Exercise material Start Marker

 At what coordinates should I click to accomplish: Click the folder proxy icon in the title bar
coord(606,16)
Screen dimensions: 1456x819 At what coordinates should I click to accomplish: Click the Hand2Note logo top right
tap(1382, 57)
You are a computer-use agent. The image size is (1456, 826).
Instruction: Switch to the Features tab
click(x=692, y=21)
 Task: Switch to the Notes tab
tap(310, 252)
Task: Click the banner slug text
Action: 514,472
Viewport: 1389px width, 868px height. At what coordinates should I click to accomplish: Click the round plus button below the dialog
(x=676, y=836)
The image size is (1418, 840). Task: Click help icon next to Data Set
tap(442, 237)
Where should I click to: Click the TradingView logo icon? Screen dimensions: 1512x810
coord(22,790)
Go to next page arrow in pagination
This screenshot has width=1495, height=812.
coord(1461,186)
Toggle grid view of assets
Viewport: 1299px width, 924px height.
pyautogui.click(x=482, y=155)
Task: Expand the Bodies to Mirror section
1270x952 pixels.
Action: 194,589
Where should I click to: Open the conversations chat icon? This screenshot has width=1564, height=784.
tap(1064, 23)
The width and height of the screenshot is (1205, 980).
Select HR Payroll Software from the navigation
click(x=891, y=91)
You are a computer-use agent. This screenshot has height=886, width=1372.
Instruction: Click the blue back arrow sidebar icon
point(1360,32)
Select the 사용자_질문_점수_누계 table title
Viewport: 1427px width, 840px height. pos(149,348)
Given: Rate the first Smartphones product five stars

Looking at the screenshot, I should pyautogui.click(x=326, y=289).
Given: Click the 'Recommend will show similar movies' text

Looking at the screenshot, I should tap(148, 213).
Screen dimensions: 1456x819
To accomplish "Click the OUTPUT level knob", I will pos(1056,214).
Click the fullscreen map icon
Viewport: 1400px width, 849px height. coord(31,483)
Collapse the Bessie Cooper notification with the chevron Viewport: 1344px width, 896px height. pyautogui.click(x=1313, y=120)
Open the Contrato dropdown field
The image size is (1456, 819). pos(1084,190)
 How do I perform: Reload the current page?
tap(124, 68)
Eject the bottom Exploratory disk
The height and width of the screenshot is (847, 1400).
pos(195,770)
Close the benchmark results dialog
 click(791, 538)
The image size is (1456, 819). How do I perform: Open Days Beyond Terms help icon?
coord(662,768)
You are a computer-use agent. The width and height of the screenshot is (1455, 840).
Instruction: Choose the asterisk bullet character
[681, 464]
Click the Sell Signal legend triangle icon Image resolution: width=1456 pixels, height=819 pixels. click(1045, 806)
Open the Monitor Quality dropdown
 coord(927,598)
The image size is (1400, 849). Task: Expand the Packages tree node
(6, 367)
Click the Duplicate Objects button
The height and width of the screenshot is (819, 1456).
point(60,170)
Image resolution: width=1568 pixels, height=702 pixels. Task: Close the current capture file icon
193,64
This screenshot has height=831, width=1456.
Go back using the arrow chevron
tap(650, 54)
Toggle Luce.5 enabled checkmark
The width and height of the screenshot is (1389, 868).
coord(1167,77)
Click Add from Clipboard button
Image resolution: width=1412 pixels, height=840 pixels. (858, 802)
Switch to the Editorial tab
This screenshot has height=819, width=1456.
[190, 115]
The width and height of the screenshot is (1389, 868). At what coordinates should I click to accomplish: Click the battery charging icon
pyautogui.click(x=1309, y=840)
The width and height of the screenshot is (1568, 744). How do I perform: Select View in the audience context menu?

Exercise material End Marker

> **Your task**
Please give the number of lines above that contain the string "computer", and nothing more.

> **Result for this task**
3